Ok, so before I came to Singapore, if you’d asked me if I wanted a Moon Cake, I would’ve thought you were joking. It sounds like something out of a fairy tale. Moon Cakes, fairies, magic mushrooms… you get the point.
But, lo and behold, there are in fact moon cakes and they are… very good! Well, I suppose it depends on where you get them, but the ones I’ve had are good.
Here are pictures and descriptions of the two types I’ve tried so far:
This moon cake was given to me by the people I stay with here in Singapore. I’m not sure where it’s from or what the flavor name is exactly, but I was told it’s supposed to be champagne. It certainly tasted like it had some sort of alcohol in it. It was rather soft, but not squishy. The texture is thick and almost creamy. That white thing in the middle was an edible capsule that contained a thick brown cream that carried a heavy taste of alcohol. Overall, it was an interesting and satisfying treat.
This next one is Jade Custard flavored. It didn’t taste like any custard I’ve had before, but it was pleasant. The flavor is mild and again it had a thick, almost creamy consistency to it, though you can see from the pictures that the filling in both was more solid than fluid. This one had a white center. Not really sure what it was, but it was good too.
I’m not really aware of any special observances that go along with eating moon cakes, or if you’re supposed to do it in a particular way. I heard from a friend though that if you’re looking for the best moon cakes in Singapore you should go to Raffles Hotel. I guess they make them in the kitchen there.
Two days ago I wrote a post about being surprised to see “Christmas” lights up already, in September. When I asked about it and found out that it was for Hari Raya, a holiday I’d never heard of, I was surprised. I don’t remember seeing any lights up around this time last year. I also don’t remember seeing any candies or sweets set out for sale either, but this year there are stacks of them!
I’m not planning on “switching over” any time soon, or celebrating Hari Raya myself, but I’ve never been one to let a thing like that stop me from enjoying holiday celebration goodies. So, we picked up a container of these called “dumai chipmore”. I’m not sure if there’s any special significance behind the names, or types, but they looked like a safe bet as far as taste would go. They’re not bad.
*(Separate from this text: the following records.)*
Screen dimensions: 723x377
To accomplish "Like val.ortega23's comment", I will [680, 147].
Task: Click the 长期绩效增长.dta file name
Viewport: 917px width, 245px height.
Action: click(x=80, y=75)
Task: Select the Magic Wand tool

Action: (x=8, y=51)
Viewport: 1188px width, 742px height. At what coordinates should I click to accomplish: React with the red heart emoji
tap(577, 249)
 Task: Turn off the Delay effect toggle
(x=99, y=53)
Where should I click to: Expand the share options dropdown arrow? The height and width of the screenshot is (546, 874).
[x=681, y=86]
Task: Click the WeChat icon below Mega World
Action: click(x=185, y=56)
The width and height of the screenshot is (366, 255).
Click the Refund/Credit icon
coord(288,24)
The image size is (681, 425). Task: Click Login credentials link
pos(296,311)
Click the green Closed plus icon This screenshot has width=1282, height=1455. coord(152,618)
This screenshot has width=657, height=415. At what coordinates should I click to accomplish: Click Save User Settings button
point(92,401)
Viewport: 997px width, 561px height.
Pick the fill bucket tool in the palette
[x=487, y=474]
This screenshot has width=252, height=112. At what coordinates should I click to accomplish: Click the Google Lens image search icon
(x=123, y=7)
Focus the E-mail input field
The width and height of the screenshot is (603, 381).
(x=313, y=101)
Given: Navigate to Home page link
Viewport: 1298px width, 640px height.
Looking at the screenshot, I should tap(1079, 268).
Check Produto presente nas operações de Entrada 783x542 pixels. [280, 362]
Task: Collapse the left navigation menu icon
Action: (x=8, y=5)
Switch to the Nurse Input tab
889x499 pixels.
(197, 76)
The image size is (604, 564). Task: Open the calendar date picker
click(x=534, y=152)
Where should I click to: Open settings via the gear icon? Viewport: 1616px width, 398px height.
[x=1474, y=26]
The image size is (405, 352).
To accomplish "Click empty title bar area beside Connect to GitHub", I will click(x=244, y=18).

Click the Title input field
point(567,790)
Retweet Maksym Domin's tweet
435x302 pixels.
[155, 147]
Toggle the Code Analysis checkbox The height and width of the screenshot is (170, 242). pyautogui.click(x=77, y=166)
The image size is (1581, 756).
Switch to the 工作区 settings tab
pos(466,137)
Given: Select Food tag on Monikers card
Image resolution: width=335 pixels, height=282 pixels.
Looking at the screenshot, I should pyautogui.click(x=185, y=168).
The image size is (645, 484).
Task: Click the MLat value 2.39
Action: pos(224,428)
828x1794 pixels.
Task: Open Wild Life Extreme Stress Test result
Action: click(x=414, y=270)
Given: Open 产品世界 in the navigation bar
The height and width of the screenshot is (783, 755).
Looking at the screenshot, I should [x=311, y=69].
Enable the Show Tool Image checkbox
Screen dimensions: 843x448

Goldilocks is a pretty well known bakery in the Philippines. You can find outlets all over the place there and the things they sell are really tasty. The first time I was in the Philippines over a year ago I noticed the place and we wound up buying some cakes to try them out. Well, my wife already knew they were good. She just wanted to share the joy I guess.
The cakes were very good, and I’m looking forward to the next time I’ll be able to get something from them. There are bakeries all over Singapore but the things that are produced here aren’t quite as “Westernized” as what I’d like. Generally they’re more bland and it’s nearly impossible to find fruit filled pastries.
The snack pictured at left is called ‘polvoron’. I’d never heard of it before, and found the following information about it when I looked it up (source):
Polvoron is powdered milk candy, made of flour, sugar butter and powdered milk. The flour is toasted, all the ingredients are mixed and shaped into round or oval-shaped molds. It is believe that making polvoron started during the American occupation to use up the huge amount of powdered milk brought in by the Americans. Polvoron over the years has become one of the most loved sweet Filipino delicacy.
It has a sweet taste to it, but it’s mild. It’s not something that will make your teeth feel like they’re rotting out of your head with every bite. Also, it’s dry and has a tendency to stick to the teeth and gums, so it’s best to have a drink handy while eating this.